Electron Diffraction with the Transmission Electron Microscope as a Phase-Determining Diffractometer-From Spatial Frequency Filtering to the Three-Dimensional Structure Analysis of Ribosomes

Chemists recognize X‐ray crystal structure analysis and electron microscopy as powerful methods of analysis. In the last 20 years the basic ideas of X‐ray diffraction analysis have been extended to the field of electron microscopy, whereby an image‐forming apparatus is converted into an electron diffractometer, and through which an old dream of crystallographers can be realized—the measurement of the phase shift of scattered waves, a prerequisite for the direct calculation of structures.
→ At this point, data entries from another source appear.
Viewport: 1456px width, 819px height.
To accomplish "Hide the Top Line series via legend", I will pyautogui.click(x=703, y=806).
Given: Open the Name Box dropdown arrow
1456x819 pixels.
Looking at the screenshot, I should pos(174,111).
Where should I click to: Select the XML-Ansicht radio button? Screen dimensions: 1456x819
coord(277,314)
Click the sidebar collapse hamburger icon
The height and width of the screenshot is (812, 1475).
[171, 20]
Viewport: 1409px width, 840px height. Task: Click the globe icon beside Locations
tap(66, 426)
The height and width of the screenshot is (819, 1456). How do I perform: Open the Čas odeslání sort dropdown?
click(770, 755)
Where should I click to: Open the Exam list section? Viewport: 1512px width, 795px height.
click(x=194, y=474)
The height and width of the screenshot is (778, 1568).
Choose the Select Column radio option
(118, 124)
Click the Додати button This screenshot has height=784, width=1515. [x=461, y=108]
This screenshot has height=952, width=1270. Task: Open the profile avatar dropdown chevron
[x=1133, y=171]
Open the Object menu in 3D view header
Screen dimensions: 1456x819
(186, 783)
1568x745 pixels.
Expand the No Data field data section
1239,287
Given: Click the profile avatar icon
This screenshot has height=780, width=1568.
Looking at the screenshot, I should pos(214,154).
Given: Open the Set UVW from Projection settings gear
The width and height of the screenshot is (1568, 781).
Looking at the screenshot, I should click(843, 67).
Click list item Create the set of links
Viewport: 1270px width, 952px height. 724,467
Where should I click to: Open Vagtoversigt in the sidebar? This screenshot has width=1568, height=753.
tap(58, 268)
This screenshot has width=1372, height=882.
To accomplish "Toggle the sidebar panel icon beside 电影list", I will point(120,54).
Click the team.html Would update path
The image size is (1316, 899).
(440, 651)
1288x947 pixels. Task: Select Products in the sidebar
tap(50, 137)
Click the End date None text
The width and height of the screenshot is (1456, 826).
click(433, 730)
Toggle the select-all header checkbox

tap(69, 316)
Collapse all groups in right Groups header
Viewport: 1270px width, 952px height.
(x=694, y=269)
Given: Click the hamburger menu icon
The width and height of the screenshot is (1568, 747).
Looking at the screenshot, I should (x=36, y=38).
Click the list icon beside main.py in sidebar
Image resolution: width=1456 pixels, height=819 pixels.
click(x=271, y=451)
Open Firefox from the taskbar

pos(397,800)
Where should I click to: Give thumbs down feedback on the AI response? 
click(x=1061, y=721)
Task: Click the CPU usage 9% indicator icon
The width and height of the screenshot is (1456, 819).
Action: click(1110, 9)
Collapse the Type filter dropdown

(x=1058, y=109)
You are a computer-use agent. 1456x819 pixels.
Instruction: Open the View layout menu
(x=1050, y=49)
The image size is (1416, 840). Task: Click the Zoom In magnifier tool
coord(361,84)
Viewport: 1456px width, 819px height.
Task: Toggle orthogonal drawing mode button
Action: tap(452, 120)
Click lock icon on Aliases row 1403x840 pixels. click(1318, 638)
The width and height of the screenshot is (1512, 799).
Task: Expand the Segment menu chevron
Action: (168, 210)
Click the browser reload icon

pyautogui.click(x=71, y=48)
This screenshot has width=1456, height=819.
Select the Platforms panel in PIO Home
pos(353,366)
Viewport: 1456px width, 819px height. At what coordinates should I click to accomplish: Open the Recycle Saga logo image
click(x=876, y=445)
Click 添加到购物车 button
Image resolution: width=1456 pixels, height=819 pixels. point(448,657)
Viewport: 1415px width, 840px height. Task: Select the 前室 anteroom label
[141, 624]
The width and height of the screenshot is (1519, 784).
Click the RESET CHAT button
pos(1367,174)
Its most important area of application, like that of the X‐ray diffractometer, is in three‐dimensional structure analysis—in all fields of science. However, beyond crystallography, aperiodic structures (comparable to crystals with a single unit cell) can also be analyzed three‐dimensionally. In this progress report, the development of the first idea (spatial frequency filtering) to the analysis of ribosomal particles is outlined. Attention will be focused primarily on quantitative methods for the measurement of scattered rays, which are also usable beyond the conventional limit of resolution, down to atomic resolution. In the course of this work in 1968, the principle of the three‐dimensional analysis of native biological crystal structures using the electron microscope, as worked with today in many laboratories, was developed. In Munich, however, further research focused on the three‐dimensional analysis of aperiodic and individual (especially biological) objects. The analysis of 50S‐subunits of the procaryotic ribosome of E. coli showed surprisingly good reproducibility of the results (although only within the same orientation), allowing the deduction of almost ideal average model structures from a limited number of particles.